Malaga ospita anche il congresso nazionale ALCER, diventando un hub di scambio tra pazienti, professionisti e organizzazioni. Workshop, tavole rotonde e attività si concentrano su prevenzione, assistenza completa e qualità della vita, con particolare attenzione al rapporto paziente-professionista. diabete-MRC.
Madrid si esprime: educazione e complicazioni del diabete
A Nuevos Ministerios, un evento informativo sostenuto da organizzazioni leader ha riunito esperti e pazienti per sensibilizzazione sul diabete e il suo impatto su organi bersaglio come cuore e reni. Le discussioni hanno toccato argomenti chiave: autoefficaciasalute emotiva, segnali d'allarme e ruolo dell'educazione terapeutica nell'anticipare le complicazioni.

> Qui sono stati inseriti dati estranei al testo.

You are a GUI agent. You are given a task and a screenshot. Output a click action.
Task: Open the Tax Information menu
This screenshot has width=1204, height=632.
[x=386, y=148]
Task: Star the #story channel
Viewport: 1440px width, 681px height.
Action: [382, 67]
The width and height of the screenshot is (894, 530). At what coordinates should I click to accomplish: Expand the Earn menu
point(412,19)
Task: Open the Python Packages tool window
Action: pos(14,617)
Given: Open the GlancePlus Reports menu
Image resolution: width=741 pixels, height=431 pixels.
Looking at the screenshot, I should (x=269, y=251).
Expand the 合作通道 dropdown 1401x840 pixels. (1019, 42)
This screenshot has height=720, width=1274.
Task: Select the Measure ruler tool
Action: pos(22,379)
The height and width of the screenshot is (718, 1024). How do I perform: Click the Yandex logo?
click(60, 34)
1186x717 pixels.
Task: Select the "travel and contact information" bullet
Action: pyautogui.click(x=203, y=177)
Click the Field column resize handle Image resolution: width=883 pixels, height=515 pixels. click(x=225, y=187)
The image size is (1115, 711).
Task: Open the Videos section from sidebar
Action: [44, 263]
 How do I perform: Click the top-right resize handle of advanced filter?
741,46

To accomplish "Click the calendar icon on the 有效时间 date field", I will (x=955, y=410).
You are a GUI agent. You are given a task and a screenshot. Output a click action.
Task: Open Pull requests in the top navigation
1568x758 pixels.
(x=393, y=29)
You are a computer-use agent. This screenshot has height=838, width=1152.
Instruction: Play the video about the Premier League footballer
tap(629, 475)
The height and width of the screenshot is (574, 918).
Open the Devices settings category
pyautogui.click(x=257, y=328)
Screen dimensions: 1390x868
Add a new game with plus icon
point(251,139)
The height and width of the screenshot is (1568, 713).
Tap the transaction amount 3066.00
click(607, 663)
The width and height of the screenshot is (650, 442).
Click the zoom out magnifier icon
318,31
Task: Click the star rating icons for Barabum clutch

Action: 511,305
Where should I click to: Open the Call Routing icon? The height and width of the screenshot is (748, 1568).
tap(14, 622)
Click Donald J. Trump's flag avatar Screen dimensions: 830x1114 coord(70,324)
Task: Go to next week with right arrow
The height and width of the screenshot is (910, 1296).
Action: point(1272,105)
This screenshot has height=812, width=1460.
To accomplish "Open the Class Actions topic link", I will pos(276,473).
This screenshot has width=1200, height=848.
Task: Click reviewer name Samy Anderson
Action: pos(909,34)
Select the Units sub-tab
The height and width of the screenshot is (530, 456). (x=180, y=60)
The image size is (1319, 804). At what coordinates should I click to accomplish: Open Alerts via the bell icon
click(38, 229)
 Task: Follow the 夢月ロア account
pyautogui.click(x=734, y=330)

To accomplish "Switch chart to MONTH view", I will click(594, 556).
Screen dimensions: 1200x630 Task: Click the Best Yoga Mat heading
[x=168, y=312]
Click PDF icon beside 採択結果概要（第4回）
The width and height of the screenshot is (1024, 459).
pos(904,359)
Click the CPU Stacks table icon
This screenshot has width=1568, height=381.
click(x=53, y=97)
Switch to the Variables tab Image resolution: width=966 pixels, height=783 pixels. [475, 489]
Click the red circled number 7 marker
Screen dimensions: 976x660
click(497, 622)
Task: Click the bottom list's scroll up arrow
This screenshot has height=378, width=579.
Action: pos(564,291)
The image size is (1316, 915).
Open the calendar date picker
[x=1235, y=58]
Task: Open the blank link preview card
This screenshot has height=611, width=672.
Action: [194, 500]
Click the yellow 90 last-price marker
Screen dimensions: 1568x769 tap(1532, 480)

I dati condivisi nell'iniziativa ci hanno ricordato che le malattie cardiovascolare e renale Colpiscono una percentuale considerevole di persone con diabete, esponendole a un rischio maggiore di infarto, ictus e insufficienza cardiaca. Per la nefrologia e l'assistenza primaria, questo si traduce in un messaggio pratico: rilevare, trattare e seguire in modo coordinato per rallentare la progressione della malattia renale cronica e ridurre gli eventi cardiovascolari.
Nella consultazione, la priorità è data al follow-up regolare con albuminuria e creatininaOltre al monitoraggio dell'HbA1c, della pressione sanguigna e dei lipidi. Insieme al cambiamenti dello stile di vita, la scelta di trattamenti con prove L'aderenza cardiorenale migliorata aiuta a proteggere i reni più a lungo.
Con tutto questo slancio – prove cliniche sul diabete di tipo 1, maggiore consapevolezza sul diabete di tipo 2 e programmi di screening nelle città spagnole – il legame tra diabete e malattia renale cronica è diventato una priorità nell'agenda sanitaria. La combinazione di rilevamento precocegestione completa e terapie che hanno un impatto sulla rischio cardiorenale Si sta rivelando il metodo più efficace per proteggere la funzionalità renale e ridurre le complicazioni a medio e lungo termine.